S. Velu Pillai, J.
1. The petitioner, who is the lessee of an estate in Malabar and at whose instance a cattle-pound was established with the sanction of the District Collector accorded under Section 4 of the Cattle Trespass Act, 1871, seeks to quash Ext. P-7, by which the Collector ordered its abolition. It appears, that on complaints received, a notice, Ext. P-6, dated February 6, 1959, was issued to the petitioner, to show cause why the pound should not be abolished. An enquiry was wade, and abolition was ordered after the enquiry.
2. The learned Government Pleader raised a preliminary objection, that the order impugned is purely executive and ought not to be interfered with, under Article 226. The objection is well-founded. In Bir Bikram Deo v. Secretary of State for India, ILR 39 Cal 615 at page 662, the Privy Council observed, that the
'Establishment and maintenance of cattle-pounds under the superintendence and control of Government officials empowered to obtain the assistance of the police when required may be considered essential for the maintenance of law and order, and the peace and good government of the country, and therefore an act of the Executive Government with which it is not competent for the Civil Court to interfere'.

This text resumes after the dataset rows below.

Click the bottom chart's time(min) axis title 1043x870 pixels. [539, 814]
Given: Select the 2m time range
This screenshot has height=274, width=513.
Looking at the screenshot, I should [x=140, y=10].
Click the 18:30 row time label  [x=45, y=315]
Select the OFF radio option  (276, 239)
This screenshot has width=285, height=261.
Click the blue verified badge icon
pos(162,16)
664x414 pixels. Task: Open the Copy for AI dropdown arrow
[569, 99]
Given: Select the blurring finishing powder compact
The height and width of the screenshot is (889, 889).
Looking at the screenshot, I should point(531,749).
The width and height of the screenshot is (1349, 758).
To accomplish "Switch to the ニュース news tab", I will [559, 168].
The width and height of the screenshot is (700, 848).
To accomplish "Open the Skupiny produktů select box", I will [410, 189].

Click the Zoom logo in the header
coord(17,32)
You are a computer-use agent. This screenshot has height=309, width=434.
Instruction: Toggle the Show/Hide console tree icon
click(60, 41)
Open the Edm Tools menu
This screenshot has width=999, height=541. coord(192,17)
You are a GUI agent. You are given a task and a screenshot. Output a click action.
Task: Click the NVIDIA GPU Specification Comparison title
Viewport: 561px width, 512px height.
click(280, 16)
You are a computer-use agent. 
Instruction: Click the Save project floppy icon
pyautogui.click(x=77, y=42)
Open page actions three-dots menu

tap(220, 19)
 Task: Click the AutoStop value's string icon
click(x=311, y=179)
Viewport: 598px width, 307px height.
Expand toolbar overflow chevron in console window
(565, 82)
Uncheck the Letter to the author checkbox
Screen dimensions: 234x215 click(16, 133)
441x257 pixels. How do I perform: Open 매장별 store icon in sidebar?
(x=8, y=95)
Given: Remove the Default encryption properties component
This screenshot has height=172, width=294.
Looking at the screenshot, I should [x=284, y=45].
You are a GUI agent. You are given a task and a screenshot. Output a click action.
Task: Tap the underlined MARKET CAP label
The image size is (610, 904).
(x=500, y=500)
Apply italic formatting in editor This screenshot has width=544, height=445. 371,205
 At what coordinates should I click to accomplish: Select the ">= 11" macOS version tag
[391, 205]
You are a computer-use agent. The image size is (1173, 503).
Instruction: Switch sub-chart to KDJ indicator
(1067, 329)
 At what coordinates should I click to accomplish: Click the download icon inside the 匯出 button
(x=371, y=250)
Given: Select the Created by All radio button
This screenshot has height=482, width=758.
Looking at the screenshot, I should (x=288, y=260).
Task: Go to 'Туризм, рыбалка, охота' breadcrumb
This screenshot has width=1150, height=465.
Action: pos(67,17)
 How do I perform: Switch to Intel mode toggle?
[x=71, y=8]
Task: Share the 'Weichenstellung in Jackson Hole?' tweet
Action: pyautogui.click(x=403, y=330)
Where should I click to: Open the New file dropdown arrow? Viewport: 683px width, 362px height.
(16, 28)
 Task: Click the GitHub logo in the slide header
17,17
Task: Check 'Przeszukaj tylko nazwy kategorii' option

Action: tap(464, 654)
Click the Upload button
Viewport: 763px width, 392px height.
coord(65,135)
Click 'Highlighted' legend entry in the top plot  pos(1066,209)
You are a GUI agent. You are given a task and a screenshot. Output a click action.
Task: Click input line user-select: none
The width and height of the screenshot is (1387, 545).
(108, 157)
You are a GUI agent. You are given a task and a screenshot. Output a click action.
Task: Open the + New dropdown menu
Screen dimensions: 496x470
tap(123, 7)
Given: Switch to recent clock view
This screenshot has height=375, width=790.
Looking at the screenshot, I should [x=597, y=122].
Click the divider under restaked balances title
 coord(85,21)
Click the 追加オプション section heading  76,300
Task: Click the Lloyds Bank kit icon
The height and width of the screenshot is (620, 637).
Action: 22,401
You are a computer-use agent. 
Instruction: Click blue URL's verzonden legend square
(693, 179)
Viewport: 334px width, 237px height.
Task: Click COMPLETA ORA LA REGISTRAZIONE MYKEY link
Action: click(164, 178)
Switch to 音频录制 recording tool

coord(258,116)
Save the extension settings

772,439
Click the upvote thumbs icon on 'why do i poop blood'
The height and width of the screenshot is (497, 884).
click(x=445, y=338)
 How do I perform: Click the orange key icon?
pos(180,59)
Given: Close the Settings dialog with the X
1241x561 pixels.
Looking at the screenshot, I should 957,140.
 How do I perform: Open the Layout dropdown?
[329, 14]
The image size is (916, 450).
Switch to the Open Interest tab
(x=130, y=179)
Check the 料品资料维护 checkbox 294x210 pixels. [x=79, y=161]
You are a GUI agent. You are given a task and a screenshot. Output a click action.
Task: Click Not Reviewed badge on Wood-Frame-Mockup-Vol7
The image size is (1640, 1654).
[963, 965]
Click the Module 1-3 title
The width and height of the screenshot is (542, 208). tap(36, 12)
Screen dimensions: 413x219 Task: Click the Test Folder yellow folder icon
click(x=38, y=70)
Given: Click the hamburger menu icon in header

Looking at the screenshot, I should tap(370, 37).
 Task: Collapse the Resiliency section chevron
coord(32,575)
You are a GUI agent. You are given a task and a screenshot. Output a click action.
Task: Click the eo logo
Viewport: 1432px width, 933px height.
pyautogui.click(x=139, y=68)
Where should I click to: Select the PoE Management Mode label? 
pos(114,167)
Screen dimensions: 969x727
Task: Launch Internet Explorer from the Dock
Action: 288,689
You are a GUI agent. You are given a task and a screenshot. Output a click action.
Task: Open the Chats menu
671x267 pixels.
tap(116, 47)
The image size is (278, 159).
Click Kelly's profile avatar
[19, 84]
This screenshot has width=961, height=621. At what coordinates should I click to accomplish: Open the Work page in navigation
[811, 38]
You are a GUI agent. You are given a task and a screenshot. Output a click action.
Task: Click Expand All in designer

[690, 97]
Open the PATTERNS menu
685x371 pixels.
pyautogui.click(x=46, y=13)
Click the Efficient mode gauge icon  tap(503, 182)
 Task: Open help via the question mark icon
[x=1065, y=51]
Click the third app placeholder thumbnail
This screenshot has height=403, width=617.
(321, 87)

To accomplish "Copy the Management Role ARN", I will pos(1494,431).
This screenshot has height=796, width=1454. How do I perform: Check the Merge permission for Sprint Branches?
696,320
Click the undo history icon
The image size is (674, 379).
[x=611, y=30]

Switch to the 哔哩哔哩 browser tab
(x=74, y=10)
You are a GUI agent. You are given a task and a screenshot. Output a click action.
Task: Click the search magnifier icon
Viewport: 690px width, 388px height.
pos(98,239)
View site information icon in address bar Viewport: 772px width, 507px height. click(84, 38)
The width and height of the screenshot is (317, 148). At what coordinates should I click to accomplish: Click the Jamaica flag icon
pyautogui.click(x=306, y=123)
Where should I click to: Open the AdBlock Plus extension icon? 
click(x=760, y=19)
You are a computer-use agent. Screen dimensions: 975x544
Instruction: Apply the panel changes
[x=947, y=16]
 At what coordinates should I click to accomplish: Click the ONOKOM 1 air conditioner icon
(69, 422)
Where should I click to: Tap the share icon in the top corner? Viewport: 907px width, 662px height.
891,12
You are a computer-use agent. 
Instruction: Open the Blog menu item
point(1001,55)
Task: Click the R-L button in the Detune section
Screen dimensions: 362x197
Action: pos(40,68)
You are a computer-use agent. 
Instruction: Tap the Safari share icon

There is nothing in the provisions of the Cattle Trespass Act to indicate, that the Collector was exercising anything other than executive power and on this ground, this petition is bound to fail.
3 The objection taken on the merits, by the petitioner's counsel was, that remedies have been provided by Chapter V of the aforesaid Act, and that therefore the abolition of the pound was not warranted. Chapter V deals with illegal seizure or detention of cattle, but on a perusal of Ext. P-6 it is seen, that although the charges are, for the most part, against the petitioner described as pound-keeper, the grounds of complaint are not restricted to those dealt with in Chapter V. I come to the conclusion, that Chapter V does not take away the power of the District Collector, who can direct abolition of the pound. The last point was, that the abolition can be, only with the approval of the State Government. This argument was founded upon the language of Section 4 which reads :
'Pounds shall be established at such places as the Magistrate of the District, subject to the general control of the State Government, from time to time-directs.'
The State Government's power is to exercise a general or over-all control over cattle-pounds inthe State, and the above provision does not make it incumbent, that it should consider the case of each pound, either in establishing or abolishing it. The petitioner has no case, that the pound in question was established by the District Collector with the approval of the State Government. It therefore follows, that for the abolition of the pound, no express approval of the State Government is necessary. There is therefore no merit in this petition; it is dismissed, but without costs.